Work task: Please quote only the lines that start at the one with "Where should I" and go on to the last line of the data, both ends kept.
── Provided data
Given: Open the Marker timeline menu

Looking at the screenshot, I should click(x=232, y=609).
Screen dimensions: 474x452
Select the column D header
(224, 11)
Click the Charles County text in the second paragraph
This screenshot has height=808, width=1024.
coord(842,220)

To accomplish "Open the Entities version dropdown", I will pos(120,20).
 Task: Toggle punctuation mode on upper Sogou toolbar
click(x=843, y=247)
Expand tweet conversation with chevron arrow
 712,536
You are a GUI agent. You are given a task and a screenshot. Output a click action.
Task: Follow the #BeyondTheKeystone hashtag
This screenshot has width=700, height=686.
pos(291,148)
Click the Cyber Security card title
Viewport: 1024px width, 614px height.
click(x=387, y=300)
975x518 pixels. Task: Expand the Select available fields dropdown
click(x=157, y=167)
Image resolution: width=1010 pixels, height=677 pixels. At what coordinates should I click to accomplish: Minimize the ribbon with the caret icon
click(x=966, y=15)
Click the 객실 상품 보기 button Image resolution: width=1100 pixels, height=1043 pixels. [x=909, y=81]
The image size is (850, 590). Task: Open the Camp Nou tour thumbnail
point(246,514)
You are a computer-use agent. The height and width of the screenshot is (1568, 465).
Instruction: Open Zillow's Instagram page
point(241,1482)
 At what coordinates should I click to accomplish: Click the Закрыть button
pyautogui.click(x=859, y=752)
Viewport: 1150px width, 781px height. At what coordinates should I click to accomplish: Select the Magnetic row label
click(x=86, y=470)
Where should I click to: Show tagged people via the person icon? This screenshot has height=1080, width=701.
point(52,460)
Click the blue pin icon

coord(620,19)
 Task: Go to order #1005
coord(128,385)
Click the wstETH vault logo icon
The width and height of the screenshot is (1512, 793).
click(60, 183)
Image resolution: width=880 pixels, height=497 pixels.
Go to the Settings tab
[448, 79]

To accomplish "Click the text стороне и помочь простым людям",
────
Response for this exercise:
Where should I click to: Show tagged people via the person icon? This screenshot has height=1080, width=701.
point(52,460)
Click the blue pin icon

coord(620,19)
 Task: Go to order #1005
coord(128,385)
Click the wstETH vault logo icon
The width and height of the screenshot is (1512, 793).
click(60, 183)
Image resolution: width=880 pixels, height=497 pixels.
Go to the Settings tab
[448, 79]

To accomplish "Click the text стороне и помочь простым людям",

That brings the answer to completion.